### Available records
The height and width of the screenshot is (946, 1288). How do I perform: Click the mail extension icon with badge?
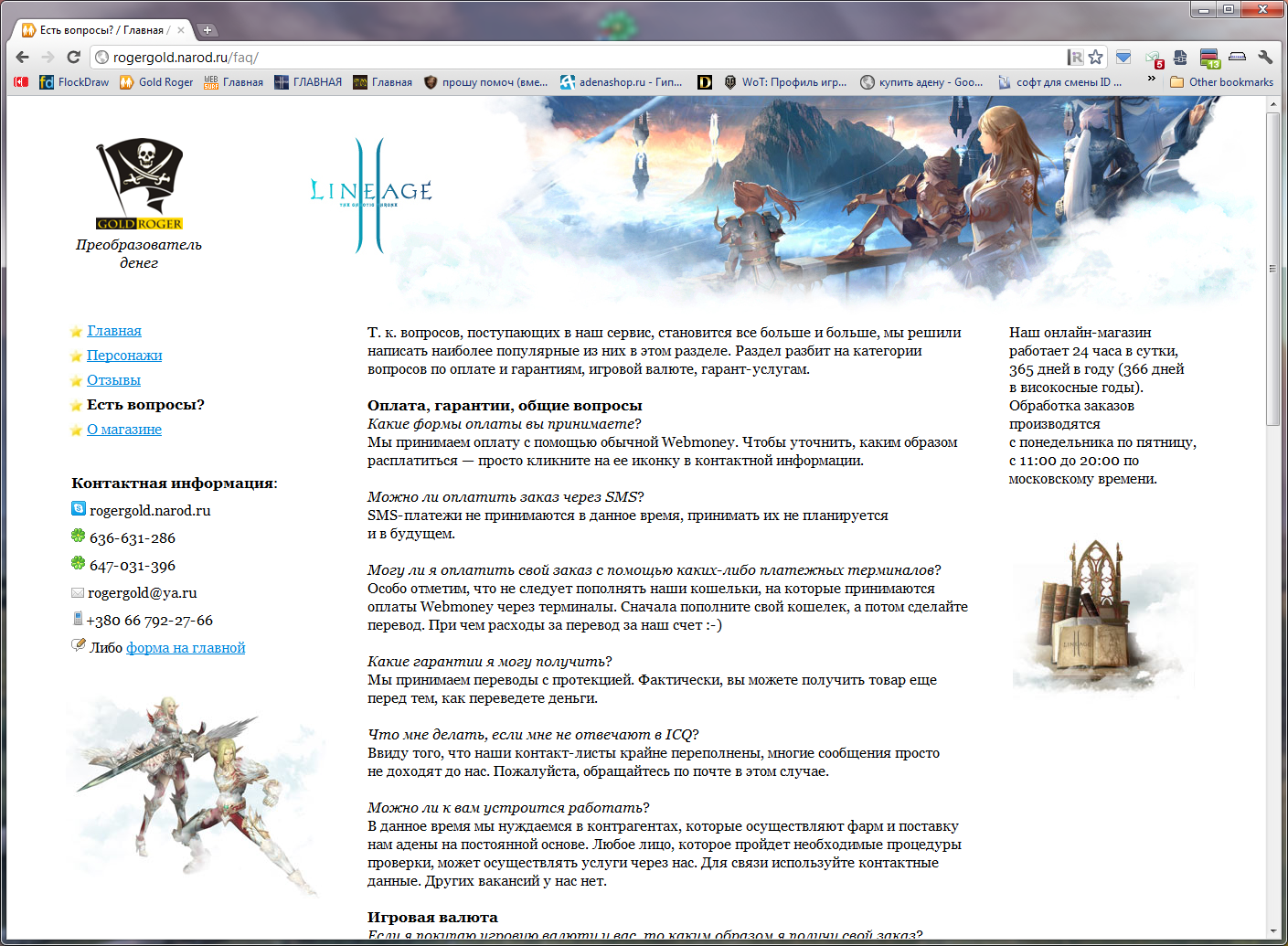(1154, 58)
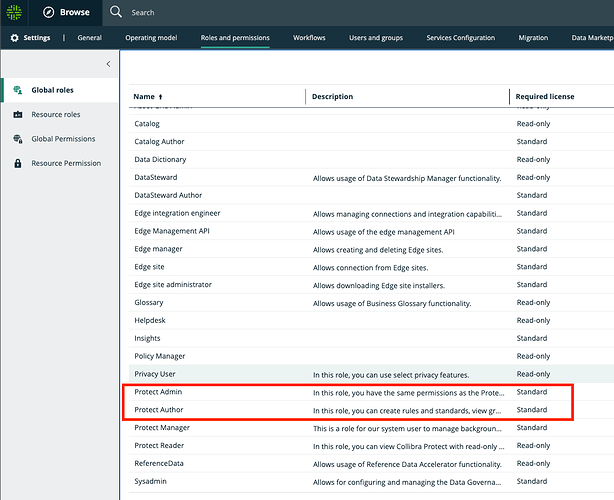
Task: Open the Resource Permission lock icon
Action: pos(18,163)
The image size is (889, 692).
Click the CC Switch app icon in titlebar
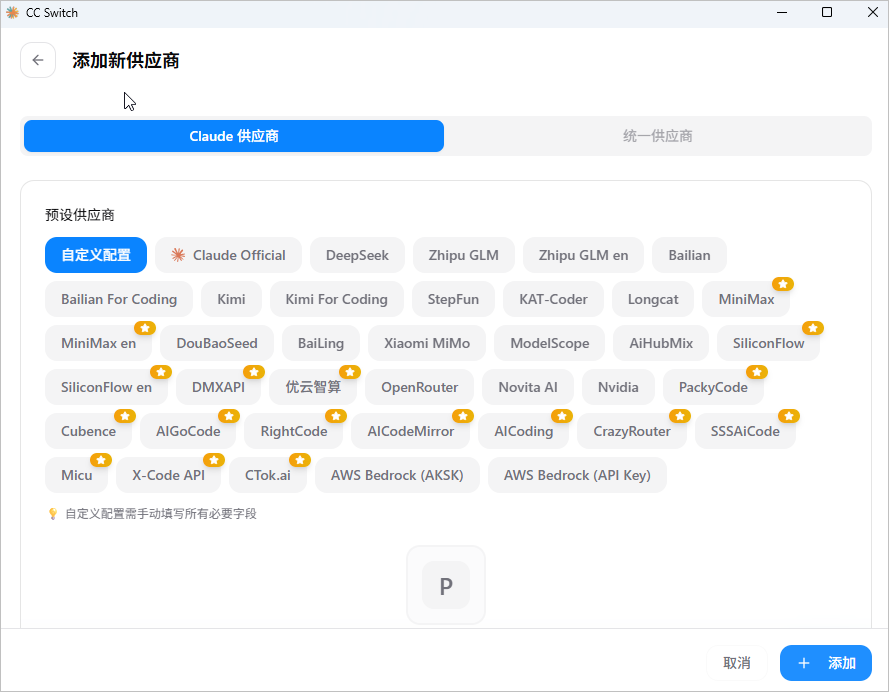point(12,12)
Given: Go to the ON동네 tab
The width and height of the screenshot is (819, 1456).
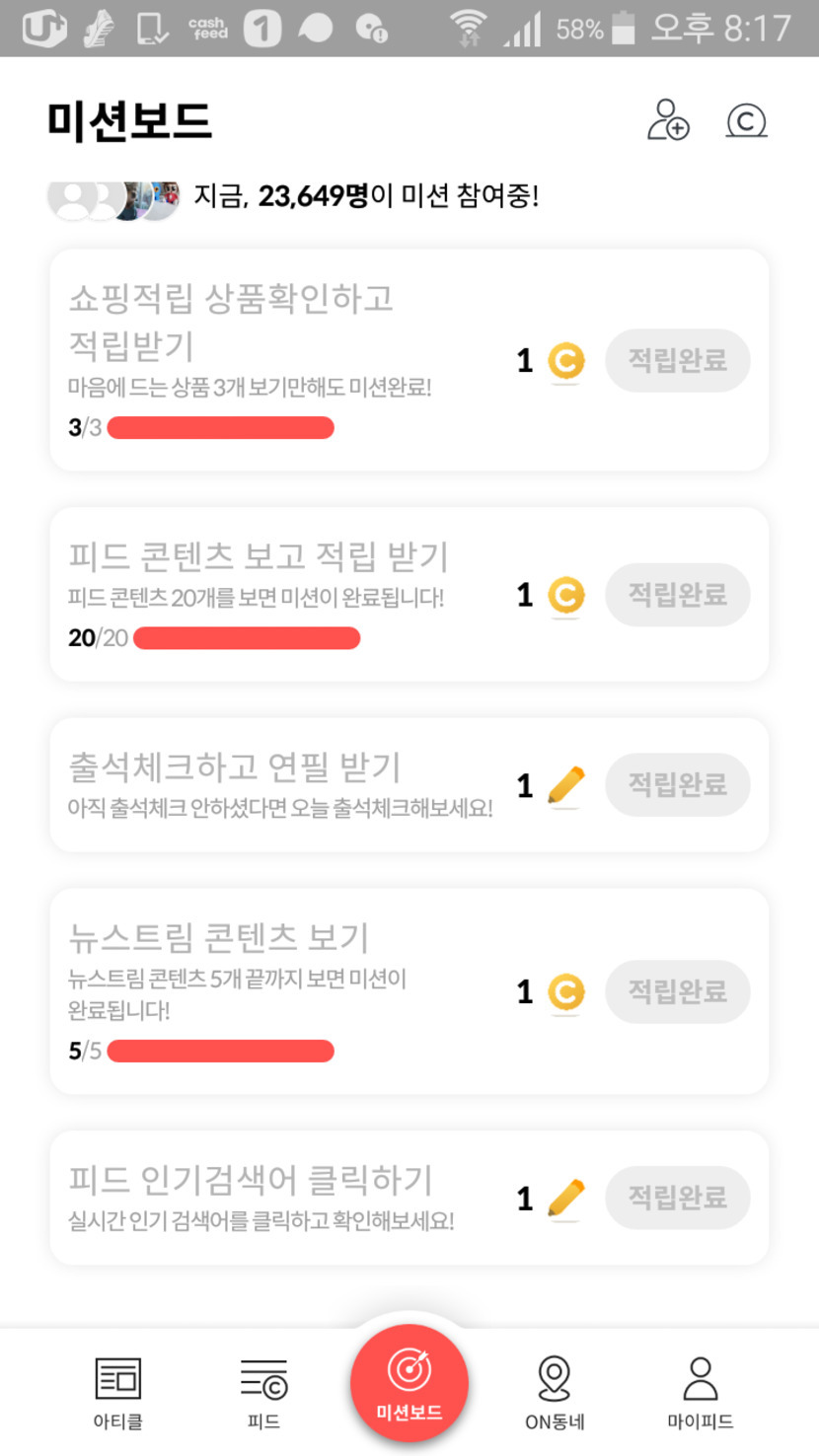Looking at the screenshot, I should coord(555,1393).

### Activity
Without the pictures, copy out each entry exactly as it stands.

### Exercise answer
The height and width of the screenshot is (946, 1288). How do I perform: Click the mail extension icon with badge?
(1154, 58)
Task: Open the Resource Permission lock icon
Action: pos(18,163)
The image size is (889, 692).
Click the CC Switch app icon in titlebar
point(12,12)
Given: Go to the ON동네 tab
The width and height of the screenshot is (819, 1456).
Looking at the screenshot, I should coord(555,1393).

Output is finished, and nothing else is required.